ただ、正義の概念、社会がどういうことを正義だというふうに考えるかという概念は非常に大きく変わってくるわけですね。例えばお酒の税金を考えていただいてもわかりますけれども、お酒の税金を考えるときに、主として、例えば、お酒に税金をかけるんだけれども、貧しい人々が飲むようなお酒は安くして、豊かな人が飲むお酒は高くするというようなそういう貧富の格差を考慮するという考え方も一つあるでしょうし、それから、健康に悪いお酒は重くしますよ、健康にいいお酒は軽くしますよ、こういう考え方もあるわけで、例えばアルコールの濃度について税金をかけるとか、こういうことがあるわけですね。

自動車の場合にはどういうことが考慮されているかというと、大体道路関係が多いんですね。例えば自動車税というのは、先ほど言った個別財産税、固定資産税というようなものと同じように個別財産税なんですけれども、個別財産という性格と同時に、道路損傷負担金という性格があるということで考えられている。もう一つは、先ほどのお酒の例でお話ししたように、奢侈品、つまりお金持ちの持っている自動車は重くしましょうね、お金持ちではない人々が利用するような自動車は軽くしましょうねというような要素も入るというようなことが今まで考えられてきたわけであります。
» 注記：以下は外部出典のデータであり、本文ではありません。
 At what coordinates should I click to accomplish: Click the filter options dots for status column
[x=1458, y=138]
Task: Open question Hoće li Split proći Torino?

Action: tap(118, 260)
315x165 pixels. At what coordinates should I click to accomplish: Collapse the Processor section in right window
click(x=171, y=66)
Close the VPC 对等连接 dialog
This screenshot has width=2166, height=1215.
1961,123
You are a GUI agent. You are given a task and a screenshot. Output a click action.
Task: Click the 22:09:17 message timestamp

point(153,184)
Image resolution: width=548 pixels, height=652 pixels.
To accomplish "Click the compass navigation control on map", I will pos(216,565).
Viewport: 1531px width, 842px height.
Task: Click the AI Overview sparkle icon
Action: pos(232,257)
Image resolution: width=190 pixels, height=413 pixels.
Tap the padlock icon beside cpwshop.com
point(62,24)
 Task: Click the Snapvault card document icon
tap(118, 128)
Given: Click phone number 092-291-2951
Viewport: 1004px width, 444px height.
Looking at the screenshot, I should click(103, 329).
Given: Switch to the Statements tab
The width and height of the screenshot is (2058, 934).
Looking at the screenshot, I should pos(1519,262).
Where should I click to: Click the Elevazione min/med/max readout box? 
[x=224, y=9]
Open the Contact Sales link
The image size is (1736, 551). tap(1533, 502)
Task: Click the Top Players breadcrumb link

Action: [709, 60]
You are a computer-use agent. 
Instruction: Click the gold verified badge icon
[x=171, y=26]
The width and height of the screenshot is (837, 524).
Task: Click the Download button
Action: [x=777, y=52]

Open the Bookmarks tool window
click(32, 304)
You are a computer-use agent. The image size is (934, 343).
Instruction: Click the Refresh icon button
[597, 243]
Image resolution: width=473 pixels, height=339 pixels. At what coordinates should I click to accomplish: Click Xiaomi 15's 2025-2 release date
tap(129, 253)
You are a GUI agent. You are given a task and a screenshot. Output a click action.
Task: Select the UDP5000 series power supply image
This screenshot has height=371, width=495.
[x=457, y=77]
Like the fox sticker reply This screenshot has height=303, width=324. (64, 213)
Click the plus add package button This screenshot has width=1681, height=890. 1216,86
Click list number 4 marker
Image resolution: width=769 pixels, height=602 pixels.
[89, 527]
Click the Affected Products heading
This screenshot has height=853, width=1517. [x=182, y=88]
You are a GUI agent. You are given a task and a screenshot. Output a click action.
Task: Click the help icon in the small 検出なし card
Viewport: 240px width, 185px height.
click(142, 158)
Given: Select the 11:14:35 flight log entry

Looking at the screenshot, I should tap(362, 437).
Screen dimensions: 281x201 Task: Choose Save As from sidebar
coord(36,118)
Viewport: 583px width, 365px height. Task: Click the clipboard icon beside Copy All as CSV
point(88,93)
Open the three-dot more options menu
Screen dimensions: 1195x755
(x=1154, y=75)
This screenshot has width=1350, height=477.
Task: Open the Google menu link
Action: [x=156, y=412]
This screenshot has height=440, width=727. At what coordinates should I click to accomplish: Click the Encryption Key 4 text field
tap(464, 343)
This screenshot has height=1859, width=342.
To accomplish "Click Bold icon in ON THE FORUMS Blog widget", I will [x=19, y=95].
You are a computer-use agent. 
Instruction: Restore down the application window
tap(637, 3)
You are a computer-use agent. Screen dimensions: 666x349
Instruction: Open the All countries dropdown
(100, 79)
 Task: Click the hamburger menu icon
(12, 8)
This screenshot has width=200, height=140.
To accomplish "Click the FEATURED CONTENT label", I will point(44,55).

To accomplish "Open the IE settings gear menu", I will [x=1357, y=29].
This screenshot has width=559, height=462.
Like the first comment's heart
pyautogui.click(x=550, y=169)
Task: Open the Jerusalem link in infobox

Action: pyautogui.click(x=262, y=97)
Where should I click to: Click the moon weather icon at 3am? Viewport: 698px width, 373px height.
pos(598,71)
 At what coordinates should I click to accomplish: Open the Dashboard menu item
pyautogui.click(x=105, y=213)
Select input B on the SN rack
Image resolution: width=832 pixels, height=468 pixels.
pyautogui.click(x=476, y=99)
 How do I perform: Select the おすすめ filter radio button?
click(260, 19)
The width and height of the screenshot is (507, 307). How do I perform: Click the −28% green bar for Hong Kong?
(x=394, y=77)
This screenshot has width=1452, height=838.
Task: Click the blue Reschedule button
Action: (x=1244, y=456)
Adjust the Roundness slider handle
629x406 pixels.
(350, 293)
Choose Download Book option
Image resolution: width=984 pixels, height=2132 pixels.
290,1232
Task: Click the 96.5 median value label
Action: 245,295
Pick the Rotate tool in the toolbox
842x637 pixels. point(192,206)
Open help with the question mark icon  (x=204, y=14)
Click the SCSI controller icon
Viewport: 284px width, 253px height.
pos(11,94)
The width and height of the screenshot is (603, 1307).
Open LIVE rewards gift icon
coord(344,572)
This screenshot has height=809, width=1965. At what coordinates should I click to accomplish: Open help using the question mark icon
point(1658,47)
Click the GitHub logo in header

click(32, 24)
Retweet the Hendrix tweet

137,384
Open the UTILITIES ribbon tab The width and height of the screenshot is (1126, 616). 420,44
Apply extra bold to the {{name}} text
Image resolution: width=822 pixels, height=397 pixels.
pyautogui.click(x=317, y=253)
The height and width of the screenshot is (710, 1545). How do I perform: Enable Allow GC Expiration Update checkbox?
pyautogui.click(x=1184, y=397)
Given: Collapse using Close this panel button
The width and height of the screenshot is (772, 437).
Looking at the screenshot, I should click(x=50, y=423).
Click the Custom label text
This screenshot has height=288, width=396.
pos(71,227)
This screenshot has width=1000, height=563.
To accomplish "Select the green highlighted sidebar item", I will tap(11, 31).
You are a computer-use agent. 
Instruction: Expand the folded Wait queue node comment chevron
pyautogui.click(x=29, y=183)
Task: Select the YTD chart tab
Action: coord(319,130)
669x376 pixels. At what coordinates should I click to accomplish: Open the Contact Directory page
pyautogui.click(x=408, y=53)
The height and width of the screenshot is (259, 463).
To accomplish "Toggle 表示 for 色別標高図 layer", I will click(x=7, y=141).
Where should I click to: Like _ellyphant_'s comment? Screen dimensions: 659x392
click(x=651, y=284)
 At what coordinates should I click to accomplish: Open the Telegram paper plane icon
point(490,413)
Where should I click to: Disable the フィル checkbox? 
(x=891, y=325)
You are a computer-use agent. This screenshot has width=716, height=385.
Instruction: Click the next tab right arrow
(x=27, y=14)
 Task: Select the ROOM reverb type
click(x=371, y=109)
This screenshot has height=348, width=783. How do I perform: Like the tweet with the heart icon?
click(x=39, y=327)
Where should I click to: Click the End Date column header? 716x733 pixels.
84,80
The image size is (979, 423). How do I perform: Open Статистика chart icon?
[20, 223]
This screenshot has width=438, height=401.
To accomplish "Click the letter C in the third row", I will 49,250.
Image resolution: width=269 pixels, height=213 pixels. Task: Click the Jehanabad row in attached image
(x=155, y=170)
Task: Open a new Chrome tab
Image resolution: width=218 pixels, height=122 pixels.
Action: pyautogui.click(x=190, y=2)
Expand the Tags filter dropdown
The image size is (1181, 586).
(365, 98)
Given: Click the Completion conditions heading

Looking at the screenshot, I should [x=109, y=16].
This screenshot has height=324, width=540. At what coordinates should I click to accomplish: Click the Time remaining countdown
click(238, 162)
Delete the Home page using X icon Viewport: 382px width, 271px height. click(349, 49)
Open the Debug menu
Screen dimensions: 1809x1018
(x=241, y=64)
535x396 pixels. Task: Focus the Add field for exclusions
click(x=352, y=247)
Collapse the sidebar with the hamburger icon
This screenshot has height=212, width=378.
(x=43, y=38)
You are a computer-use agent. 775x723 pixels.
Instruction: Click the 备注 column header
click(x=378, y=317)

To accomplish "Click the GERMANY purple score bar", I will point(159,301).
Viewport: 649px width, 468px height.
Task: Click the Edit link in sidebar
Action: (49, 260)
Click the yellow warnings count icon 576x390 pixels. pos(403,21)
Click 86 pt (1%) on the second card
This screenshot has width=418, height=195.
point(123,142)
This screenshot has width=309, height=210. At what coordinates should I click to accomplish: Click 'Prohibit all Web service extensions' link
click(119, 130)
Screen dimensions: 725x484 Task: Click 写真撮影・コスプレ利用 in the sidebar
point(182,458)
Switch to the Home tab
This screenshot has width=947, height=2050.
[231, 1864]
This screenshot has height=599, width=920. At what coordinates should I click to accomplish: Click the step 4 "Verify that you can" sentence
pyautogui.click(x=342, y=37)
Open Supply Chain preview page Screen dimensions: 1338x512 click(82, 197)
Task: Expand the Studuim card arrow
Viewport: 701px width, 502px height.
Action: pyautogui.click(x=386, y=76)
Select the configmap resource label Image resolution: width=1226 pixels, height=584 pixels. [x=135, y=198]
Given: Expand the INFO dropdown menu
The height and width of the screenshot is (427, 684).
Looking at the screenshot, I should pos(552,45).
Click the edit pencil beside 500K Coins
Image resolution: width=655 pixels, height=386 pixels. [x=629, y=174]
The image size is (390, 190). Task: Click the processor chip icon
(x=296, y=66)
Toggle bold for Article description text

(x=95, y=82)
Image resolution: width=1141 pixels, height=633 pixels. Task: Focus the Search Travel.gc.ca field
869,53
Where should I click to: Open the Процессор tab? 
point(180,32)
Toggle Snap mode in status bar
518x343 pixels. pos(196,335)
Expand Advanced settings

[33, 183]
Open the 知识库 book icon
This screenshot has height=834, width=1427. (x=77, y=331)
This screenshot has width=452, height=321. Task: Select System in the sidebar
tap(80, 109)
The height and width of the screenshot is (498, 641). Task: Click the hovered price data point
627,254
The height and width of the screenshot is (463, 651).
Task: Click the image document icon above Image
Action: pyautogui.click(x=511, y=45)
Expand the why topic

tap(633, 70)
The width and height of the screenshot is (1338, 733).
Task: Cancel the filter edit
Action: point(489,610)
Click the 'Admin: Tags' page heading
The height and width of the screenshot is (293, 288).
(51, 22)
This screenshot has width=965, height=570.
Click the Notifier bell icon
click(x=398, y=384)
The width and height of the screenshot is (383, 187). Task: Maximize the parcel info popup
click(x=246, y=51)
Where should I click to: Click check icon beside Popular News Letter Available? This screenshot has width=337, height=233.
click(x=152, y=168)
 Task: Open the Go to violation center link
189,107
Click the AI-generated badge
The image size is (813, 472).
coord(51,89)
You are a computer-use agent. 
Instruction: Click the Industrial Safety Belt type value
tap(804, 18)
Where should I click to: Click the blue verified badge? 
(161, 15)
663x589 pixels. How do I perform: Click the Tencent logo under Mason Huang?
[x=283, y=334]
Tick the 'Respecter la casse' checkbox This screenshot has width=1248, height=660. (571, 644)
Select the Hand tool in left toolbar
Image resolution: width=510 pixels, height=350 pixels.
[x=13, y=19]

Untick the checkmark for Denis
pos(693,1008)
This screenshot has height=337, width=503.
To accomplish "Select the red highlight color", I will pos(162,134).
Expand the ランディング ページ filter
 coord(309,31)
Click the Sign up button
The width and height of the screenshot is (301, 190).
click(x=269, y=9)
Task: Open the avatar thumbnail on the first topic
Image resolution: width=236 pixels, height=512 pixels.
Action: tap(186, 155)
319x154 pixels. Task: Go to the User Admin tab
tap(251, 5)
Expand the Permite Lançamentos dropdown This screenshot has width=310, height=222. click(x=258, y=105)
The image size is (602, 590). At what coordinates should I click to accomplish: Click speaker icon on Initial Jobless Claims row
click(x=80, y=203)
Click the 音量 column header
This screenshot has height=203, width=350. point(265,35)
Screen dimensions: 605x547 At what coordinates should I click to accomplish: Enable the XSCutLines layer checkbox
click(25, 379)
ところが、私の考えでは、今は正義というような中に環境という要素が入ってきたのではないか、わざわざ高いお金を出して環境に優しい車を買った人間に対して科罰するような形で重い税金をかけるというのは正義か、恐らくここは変わってきたのではないか。つまり、今や道路損傷負担金という性格よりも、環境損傷負担金という性格を付与した方が自動車税としては正義、社会的なジャスティスを守る税金としては、そちらの方が正義だというふうに国民は考えているのではないか、というのが自動車関係税のグリーン化であります。ところが、環境税というのは直接政策的な配慮で出てくるわけですね。